Rewrite the items below with "Where should I click to" changed to "Where do I click to" wherever it occurs, leaving everything else untouched.

— START RECORDS FOR THIS TASK —

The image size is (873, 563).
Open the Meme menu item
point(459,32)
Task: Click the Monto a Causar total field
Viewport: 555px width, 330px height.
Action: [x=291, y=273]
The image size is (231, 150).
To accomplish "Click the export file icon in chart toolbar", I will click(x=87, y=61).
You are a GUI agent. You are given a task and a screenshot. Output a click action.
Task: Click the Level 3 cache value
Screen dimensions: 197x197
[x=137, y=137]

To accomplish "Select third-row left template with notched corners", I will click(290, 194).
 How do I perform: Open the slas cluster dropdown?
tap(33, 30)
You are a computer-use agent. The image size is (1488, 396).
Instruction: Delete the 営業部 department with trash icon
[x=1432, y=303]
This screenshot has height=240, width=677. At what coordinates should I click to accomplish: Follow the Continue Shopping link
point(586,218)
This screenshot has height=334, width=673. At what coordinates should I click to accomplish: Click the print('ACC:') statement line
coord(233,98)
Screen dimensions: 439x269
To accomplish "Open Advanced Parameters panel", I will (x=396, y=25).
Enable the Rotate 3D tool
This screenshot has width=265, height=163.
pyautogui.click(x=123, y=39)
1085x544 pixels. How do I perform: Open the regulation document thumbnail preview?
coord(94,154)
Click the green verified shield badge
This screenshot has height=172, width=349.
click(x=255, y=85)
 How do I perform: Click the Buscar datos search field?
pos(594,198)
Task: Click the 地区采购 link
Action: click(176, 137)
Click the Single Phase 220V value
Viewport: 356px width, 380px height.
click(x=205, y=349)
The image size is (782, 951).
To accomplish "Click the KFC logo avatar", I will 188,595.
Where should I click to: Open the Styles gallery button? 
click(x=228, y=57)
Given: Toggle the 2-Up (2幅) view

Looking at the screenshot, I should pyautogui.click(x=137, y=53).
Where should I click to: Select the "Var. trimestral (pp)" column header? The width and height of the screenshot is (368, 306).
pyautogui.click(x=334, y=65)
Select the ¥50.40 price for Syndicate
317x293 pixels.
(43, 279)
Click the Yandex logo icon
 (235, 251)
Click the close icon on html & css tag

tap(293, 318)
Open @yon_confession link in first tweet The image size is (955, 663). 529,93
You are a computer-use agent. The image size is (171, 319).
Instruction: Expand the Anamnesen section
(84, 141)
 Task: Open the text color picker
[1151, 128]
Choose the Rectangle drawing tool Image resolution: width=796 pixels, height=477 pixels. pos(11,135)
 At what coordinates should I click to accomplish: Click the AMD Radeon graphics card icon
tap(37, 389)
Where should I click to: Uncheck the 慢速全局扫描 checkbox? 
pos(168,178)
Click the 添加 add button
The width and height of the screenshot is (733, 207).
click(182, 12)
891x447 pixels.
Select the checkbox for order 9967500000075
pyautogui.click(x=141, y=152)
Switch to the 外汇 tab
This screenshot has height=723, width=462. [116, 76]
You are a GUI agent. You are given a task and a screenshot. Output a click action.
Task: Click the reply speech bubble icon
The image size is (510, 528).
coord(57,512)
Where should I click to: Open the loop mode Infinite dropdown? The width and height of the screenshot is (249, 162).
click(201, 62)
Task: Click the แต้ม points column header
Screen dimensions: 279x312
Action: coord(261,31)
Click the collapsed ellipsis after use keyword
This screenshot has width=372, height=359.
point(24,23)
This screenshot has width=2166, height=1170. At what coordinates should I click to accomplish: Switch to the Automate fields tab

— END RECORDS FOR THIS TASK —

RESULT »
The image size is (873, 563).
Open the Meme menu item
point(459,32)
Task: Click the Monto a Causar total field
Viewport: 555px width, 330px height.
Action: [x=291, y=273]
The image size is (231, 150).
To accomplish "Click the export file icon in chart toolbar", I will click(x=87, y=61).
You are a GUI agent. You are given a task and a screenshot. Output a click action.
Task: Click the Level 3 cache value
Screen dimensions: 197x197
[x=137, y=137]

To accomplish "Select third-row left template with notched corners", I will click(290, 194).
 How do I perform: Open the slas cluster dropdown?
tap(33, 30)
You are a computer-use agent. The image size is (1488, 396).
Instruction: Delete the 営業部 department with trash icon
[x=1432, y=303]
This screenshot has height=240, width=677. At what coordinates should I click to accomplish: Follow the Continue Shopping link
point(586,218)
This screenshot has height=334, width=673. At what coordinates should I click to accomplish: Click the print('ACC:') statement line
coord(233,98)
Screen dimensions: 439x269
To accomplish "Open Advanced Parameters panel", I will (x=396, y=25).
Enable the Rotate 3D tool
This screenshot has width=265, height=163.
pyautogui.click(x=123, y=39)
1085x544 pixels. How do I perform: Open the regulation document thumbnail preview?
coord(94,154)
Click the green verified shield badge
This screenshot has height=172, width=349.
click(x=255, y=85)
 How do I perform: Click the Buscar datos search field?
pos(594,198)
Task: Click the 地区采购 link
Action: click(176, 137)
Click the Single Phase 220V value
Viewport: 356px width, 380px height.
click(x=205, y=349)
The image size is (782, 951).
To accomplish "Click the KFC logo avatar", I will 188,595.
Where do I click to: Open the Styles gallery button? 
click(x=228, y=57)
Given: Toggle the 2-Up (2幅) view

Looking at the screenshot, I should pyautogui.click(x=137, y=53).
Where do I click to: Select the "Var. trimestral (pp)" column header? The width and height of the screenshot is (368, 306).
pyautogui.click(x=334, y=65)
Select the ¥50.40 price for Syndicate
317x293 pixels.
(43, 279)
Click the Yandex logo icon
 (235, 251)
Click the close icon on html & css tag

tap(293, 318)
Open @yon_confession link in first tweet The image size is (955, 663). 529,93
You are a computer-use agent. The image size is (171, 319).
Instruction: Expand the Anamnesen section
(84, 141)
 Task: Open the text color picker
[1151, 128]
Choose the Rectangle drawing tool Image resolution: width=796 pixels, height=477 pixels. pos(11,135)
 At what coordinates should I click to accomplish: Click the AMD Radeon graphics card icon
tap(37, 389)
Where do I click to: Uncheck the 慢速全局扫描 checkbox? 
pos(168,178)
Click the 添加 add button
The width and height of the screenshot is (733, 207).
click(182, 12)
891x447 pixels.
Select the checkbox for order 9967500000075
pyautogui.click(x=141, y=152)
Switch to the 外汇 tab
This screenshot has height=723, width=462. [116, 76]
You are a GUI agent. You are given a task and a screenshot. Output a click action.
Task: Click the reply speech bubble icon
The image size is (510, 528).
coord(57,512)
Where do I click to: Open the loop mode Infinite dropdown? The width and height of the screenshot is (249, 162).
click(201, 62)
Task: Click the แต้ม points column header
Screen dimensions: 279x312
Action: coord(261,31)
Click the collapsed ellipsis after use keyword
This screenshot has width=372, height=359.
point(24,23)
This screenshot has width=2166, height=1170. At what coordinates should I click to accomplish: Switch to the Automate fields tab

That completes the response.